**Exercise goal**
Lay out as a numbered list, with blank lines dropped, only the part of the items that opens with the line containing "Image resolution: width=705, height=1451." and closes with the line containing "Gummitwist, Schmetterling (73, 898)", both of those lines included.
────────────────
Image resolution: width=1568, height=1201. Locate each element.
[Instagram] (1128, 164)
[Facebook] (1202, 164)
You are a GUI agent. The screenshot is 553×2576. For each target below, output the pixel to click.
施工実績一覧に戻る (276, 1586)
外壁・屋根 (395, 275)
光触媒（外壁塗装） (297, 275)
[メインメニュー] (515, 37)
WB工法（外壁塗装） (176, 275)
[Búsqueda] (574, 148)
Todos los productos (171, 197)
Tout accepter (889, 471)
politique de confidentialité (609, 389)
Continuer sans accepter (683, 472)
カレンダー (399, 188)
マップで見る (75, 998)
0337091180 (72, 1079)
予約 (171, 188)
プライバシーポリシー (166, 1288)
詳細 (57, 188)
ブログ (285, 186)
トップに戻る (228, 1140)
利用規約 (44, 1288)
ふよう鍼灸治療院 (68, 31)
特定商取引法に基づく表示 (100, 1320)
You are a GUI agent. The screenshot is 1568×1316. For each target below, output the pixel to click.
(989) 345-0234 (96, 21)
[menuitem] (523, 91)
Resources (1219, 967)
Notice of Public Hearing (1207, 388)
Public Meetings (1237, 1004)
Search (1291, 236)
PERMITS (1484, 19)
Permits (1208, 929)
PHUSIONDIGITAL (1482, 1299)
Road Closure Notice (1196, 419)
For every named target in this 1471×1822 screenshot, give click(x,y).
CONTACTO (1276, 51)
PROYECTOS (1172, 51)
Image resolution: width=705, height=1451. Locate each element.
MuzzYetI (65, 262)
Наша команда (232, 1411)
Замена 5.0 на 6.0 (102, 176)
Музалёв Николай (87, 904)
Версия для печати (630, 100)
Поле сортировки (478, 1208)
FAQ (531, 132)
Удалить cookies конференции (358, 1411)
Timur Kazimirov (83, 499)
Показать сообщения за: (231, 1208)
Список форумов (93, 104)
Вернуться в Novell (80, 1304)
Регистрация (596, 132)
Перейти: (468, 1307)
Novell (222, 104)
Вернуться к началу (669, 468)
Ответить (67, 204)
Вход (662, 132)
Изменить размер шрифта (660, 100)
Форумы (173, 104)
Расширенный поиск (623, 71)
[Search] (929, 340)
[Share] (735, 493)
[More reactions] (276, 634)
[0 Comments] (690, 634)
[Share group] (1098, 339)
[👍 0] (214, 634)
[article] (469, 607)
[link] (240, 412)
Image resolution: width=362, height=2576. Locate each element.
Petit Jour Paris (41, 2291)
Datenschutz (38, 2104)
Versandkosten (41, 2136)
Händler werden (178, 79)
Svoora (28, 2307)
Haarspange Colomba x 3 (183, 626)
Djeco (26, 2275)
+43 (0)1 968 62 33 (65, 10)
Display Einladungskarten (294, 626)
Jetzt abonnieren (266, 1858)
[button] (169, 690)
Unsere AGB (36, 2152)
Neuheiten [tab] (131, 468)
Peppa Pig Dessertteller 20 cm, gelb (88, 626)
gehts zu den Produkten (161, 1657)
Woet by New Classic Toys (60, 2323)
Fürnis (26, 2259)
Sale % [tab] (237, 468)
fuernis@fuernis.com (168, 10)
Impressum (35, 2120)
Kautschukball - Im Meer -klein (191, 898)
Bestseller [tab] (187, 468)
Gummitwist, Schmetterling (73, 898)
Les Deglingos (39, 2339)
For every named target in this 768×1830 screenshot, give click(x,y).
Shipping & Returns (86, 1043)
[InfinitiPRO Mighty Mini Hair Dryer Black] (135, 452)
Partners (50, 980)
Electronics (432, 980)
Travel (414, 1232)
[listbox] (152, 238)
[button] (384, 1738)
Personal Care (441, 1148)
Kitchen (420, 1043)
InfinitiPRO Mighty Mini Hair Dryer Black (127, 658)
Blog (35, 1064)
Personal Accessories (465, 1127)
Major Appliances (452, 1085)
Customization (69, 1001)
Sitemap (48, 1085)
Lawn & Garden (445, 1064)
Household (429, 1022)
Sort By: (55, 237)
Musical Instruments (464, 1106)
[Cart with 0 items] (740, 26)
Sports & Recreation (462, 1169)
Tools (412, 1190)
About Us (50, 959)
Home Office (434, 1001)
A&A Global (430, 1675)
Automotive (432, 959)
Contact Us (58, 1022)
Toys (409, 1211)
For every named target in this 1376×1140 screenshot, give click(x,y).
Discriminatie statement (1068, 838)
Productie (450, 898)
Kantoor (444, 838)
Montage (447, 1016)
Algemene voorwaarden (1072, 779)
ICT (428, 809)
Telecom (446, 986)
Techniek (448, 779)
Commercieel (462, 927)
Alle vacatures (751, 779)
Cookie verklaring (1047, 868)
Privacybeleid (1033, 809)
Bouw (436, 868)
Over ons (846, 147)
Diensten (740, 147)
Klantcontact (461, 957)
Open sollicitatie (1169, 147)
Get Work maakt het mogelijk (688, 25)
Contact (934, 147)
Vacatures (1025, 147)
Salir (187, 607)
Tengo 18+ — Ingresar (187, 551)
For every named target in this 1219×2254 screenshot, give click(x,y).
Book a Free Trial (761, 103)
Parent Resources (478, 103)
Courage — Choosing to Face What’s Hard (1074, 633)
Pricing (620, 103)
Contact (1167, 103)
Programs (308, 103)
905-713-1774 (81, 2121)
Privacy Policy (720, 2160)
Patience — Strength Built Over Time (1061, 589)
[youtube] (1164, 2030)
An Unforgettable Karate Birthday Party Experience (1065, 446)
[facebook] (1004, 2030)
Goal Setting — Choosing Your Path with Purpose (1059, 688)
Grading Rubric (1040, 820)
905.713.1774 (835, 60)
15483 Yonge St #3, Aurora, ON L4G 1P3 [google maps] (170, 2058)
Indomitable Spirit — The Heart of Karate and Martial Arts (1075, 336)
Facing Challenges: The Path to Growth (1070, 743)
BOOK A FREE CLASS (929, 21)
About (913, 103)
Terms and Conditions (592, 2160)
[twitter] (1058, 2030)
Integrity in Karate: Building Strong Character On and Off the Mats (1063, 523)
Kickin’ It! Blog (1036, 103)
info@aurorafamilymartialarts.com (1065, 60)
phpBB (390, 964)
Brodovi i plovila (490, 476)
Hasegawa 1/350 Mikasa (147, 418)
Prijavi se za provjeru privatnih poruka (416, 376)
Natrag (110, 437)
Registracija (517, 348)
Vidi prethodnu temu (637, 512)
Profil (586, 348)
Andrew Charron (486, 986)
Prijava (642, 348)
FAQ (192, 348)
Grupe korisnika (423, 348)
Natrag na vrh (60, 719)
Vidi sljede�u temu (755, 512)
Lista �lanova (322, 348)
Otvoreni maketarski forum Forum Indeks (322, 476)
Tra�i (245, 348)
────────────────
**Output for this exercise**
1. Image resolution: width=705, height=1451. Locate each element.
2. MuzzYetI (65, 262)
3. Наша команда (232, 1411)
4. Замена 5.0 на 6.0 (102, 176)
5. Музалёв Николай (87, 904)
6. Версия для печати (630, 100)
7. Поле сортировки (478, 1208)
8. FAQ (531, 132)
9. Удалить cookies конференции (358, 1411)
10. Timur Kazimirov (83, 499)
11. Показать сообщения за: (231, 1208)
12. Список форумов (93, 104)
13. Вернуться в Novell (80, 1304)
14. Регистрация (596, 132)
15. Перейти: (468, 1307)
16. Novell (222, 104)
17. Вернуться к началу (669, 468)
18. Ответить (67, 204)
19. Вход (662, 132)
20. Изменить размер шрифта (660, 100)
21. Форумы (173, 104)
22. Расширенный поиск (623, 71)
23. [Search] (929, 340)
24. [Share] (735, 493)
25. [More reactions] (276, 634)
26. [0 Comments] (690, 634)
27. [Share group] (1098, 339)
28. [👍 0] (214, 634)
29. [article] (469, 607)
30. [link] (240, 412)
31. Image resolution: width=362, height=2576. Locate each element.
32. Petit Jour Paris (41, 2291)
33. Datenschutz (38, 2104)
34. Versandkosten (41, 2136)
35. Händler werden (178, 79)
36. Svoora (28, 2307)
37. Haarspange Colomba x 3 (183, 626)
38. Djeco (26, 2275)
39. +43 (0)1 968 62 33 (65, 10)
40. Display Einladungskarten (294, 626)
41. Jetzt abonnieren (266, 1858)
42. [button] (169, 690)
43. Unsere AGB (36, 2152)
44. Neuheiten [tab] (131, 468)
45. Peppa Pig Dessertteller 20 cm, gelb (88, 626)
46. gehts zu den Produkten (161, 1657)
47. Woet by New Classic Toys (60, 2323)
48. Fürnis (26, 2259)
49. Sale % [tab] (237, 468)
50. fuernis@fuernis.com (168, 10)
51. Impressum (35, 2120)
52. Kautschukball - Im Meer -klein (191, 898)
53. Bestseller [tab] (187, 468)
54. Gummitwist, Schmetterling (73, 898)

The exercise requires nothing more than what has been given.